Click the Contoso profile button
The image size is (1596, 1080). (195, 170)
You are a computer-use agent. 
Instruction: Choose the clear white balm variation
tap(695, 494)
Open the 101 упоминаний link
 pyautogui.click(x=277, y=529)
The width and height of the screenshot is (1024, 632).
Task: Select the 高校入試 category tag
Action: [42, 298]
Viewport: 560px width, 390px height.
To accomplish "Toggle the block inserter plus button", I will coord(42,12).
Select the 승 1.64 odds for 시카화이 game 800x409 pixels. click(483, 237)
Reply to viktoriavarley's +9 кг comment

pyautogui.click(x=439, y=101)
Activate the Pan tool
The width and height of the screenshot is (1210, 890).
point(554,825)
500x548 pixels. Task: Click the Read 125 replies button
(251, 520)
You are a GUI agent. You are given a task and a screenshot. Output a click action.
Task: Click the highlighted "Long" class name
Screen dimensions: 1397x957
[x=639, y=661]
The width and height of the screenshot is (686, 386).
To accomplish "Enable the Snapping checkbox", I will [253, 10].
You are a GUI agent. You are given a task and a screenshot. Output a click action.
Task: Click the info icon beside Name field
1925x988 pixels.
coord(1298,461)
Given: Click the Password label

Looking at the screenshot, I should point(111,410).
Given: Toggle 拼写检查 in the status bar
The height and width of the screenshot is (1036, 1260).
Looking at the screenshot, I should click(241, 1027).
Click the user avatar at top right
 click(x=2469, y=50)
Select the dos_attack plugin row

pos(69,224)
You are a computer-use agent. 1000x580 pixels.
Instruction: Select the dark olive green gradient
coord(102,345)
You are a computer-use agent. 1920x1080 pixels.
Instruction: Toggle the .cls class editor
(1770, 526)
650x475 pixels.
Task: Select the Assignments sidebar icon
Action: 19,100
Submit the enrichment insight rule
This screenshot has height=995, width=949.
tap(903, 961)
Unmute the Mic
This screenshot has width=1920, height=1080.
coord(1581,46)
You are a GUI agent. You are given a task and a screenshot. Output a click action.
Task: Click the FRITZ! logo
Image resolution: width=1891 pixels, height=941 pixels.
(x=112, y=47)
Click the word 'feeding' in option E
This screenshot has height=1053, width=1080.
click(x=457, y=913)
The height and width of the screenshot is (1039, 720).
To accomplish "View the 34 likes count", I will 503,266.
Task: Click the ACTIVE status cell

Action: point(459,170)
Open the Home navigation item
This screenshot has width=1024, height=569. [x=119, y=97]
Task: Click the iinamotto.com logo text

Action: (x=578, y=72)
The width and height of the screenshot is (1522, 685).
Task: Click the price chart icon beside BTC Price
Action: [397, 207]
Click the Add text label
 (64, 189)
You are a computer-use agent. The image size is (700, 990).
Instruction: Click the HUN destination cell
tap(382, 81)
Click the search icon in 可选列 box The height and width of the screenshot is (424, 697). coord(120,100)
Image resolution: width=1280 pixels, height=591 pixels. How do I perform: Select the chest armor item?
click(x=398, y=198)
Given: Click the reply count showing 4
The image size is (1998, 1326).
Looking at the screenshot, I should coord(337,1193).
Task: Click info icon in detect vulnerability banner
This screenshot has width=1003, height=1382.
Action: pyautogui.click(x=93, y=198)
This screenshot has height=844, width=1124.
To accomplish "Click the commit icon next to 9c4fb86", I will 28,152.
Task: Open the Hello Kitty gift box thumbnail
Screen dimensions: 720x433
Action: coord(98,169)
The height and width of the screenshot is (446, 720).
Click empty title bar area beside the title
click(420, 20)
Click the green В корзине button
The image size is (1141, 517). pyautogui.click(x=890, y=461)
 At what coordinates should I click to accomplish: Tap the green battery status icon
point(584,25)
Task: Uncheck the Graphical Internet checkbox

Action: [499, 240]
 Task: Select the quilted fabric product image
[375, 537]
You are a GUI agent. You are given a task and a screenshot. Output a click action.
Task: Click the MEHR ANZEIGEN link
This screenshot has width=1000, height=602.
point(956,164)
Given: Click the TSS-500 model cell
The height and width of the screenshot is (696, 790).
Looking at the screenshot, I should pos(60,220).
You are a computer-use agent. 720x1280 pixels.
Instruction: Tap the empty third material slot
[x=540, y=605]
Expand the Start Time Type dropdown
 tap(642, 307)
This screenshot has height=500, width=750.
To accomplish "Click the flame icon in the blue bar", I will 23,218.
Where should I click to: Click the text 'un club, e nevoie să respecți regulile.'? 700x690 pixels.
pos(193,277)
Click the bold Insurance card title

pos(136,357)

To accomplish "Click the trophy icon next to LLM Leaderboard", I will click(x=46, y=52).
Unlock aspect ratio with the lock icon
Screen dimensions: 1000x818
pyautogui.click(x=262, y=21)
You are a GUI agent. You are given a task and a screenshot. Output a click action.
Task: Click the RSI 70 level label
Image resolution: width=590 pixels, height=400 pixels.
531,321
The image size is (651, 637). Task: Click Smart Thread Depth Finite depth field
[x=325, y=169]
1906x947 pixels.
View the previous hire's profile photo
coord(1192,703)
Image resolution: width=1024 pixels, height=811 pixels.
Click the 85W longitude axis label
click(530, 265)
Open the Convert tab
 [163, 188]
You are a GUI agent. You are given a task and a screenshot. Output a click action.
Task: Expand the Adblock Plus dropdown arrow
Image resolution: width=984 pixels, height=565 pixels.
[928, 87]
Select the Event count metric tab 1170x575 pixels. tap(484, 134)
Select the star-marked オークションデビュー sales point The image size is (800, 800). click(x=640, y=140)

Do this = Reproduce all of the records above line for line, with no changes.

Full output =
Click the Contoso profile button
The image size is (1596, 1080). (195, 170)
You are a computer-use agent. 
Instruction: Choose the clear white balm variation
tap(695, 494)
Open the 101 упоминаний link
 pyautogui.click(x=277, y=529)
The width and height of the screenshot is (1024, 632).
Task: Select the 高校入試 category tag
Action: [42, 298]
Viewport: 560px width, 390px height.
To accomplish "Toggle the block inserter plus button", I will coord(42,12).
Select the 승 1.64 odds for 시카화이 game 800x409 pixels. click(483, 237)
Reply to viktoriavarley's +9 кг comment

pyautogui.click(x=439, y=101)
Activate the Pan tool
The width and height of the screenshot is (1210, 890).
point(554,825)
500x548 pixels. Task: Click the Read 125 replies button
(251, 520)
You are a GUI agent. You are given a task and a screenshot. Output a click action.
Task: Click the highlighted "Long" class name
Screen dimensions: 1397x957
[x=639, y=661]
The width and height of the screenshot is (686, 386).
To accomplish "Enable the Snapping checkbox", I will [253, 10].
You are a GUI agent. You are given a task and a screenshot. Output a click action.
Task: Click the info icon beside Name field
1925x988 pixels.
coord(1298,461)
Given: Click the Password label

Looking at the screenshot, I should point(111,410).
Given: Toggle 拼写检查 in the status bar
The height and width of the screenshot is (1036, 1260).
Looking at the screenshot, I should click(241, 1027).
Click the user avatar at top right
 click(x=2469, y=50)
Select the dos_attack plugin row

pos(69,224)
You are a computer-use agent. 1000x580 pixels.
Instruction: Select the dark olive green gradient
coord(102,345)
You are a computer-use agent. 1920x1080 pixels.
Instruction: Toggle the .cls class editor
(1770, 526)
650x475 pixels.
Task: Select the Assignments sidebar icon
Action: 19,100
Submit the enrichment insight rule
This screenshot has height=995, width=949.
tap(903, 961)
Unmute the Mic
This screenshot has width=1920, height=1080.
coord(1581,46)
You are a GUI agent. You are given a task and a screenshot. Output a click action.
Task: Click the FRITZ! logo
Image resolution: width=1891 pixels, height=941 pixels.
(x=112, y=47)
Click the word 'feeding' in option E
This screenshot has height=1053, width=1080.
click(x=457, y=913)
The height and width of the screenshot is (1039, 720).
To accomplish "View the 34 likes count", I will 503,266.
Task: Click the ACTIVE status cell

Action: point(459,170)
Open the Home navigation item
This screenshot has width=1024, height=569. [x=119, y=97]
Task: Click the iinamotto.com logo text

Action: (x=578, y=72)
The width and height of the screenshot is (1522, 685).
Task: Click the price chart icon beside BTC Price
Action: [397, 207]
Click the Add text label
 (64, 189)
You are a computer-use agent. The image size is (700, 990).
Instruction: Click the HUN destination cell
tap(382, 81)
Click the search icon in 可选列 box The height and width of the screenshot is (424, 697). coord(120,100)
Image resolution: width=1280 pixels, height=591 pixels. How do I perform: Select the chest armor item?
click(x=398, y=198)
Given: Click the reply count showing 4
The image size is (1998, 1326).
Looking at the screenshot, I should coord(337,1193).
Task: Click info icon in detect vulnerability banner
This screenshot has width=1003, height=1382.
Action: pyautogui.click(x=93, y=198)
This screenshot has height=844, width=1124.
To accomplish "Click the commit icon next to 9c4fb86", I will 28,152.
Task: Open the Hello Kitty gift box thumbnail
Screen dimensions: 720x433
Action: coord(98,169)
The height and width of the screenshot is (446, 720).
Click empty title bar area beside the title
click(420, 20)
Click the green В корзине button
The image size is (1141, 517). pyautogui.click(x=890, y=461)
 At what coordinates should I click to accomplish: Tap the green battery status icon
point(584,25)
Task: Uncheck the Graphical Internet checkbox

Action: [499, 240]
 Task: Select the quilted fabric product image
[375, 537]
You are a GUI agent. You are given a task and a screenshot. Output a click action.
Task: Click the MEHR ANZEIGEN link
This screenshot has width=1000, height=602.
point(956,164)
Given: Click the TSS-500 model cell
The height and width of the screenshot is (696, 790).
Looking at the screenshot, I should pos(60,220).
You are a computer-use agent. 720x1280 pixels.
Instruction: Tap the empty third material slot
[x=540, y=605]
Expand the Start Time Type dropdown
 tap(642, 307)
This screenshot has height=500, width=750.
To accomplish "Click the flame icon in the blue bar", I will 23,218.
Where should I click to: Click the text 'un club, e nevoie să respecți regulile.'? 700x690 pixels.
pos(193,277)
Click the bold Insurance card title

pos(136,357)

To accomplish "Click the trophy icon next to LLM Leaderboard", I will click(x=46, y=52).
Unlock aspect ratio with the lock icon
Screen dimensions: 1000x818
pyautogui.click(x=262, y=21)
You are a GUI agent. You are given a task and a screenshot. Output a click action.
Task: Click the RSI 70 level label
Image resolution: width=590 pixels, height=400 pixels.
531,321
The image size is (651, 637). Task: Click Smart Thread Depth Finite depth field
[x=325, y=169]
1906x947 pixels.
View the previous hire's profile photo
coord(1192,703)
Image resolution: width=1024 pixels, height=811 pixels.
Click the 85W longitude axis label
click(530, 265)
Open the Convert tab
 [163, 188]
You are a GUI agent. You are given a task and a screenshot. Output a click action.
Task: Expand the Adblock Plus dropdown arrow
Image resolution: width=984 pixels, height=565 pixels.
[928, 87]
Select the Event count metric tab 1170x575 pixels. tap(484, 134)
Select the star-marked オークションデビュー sales point The image size is (800, 800). click(x=640, y=140)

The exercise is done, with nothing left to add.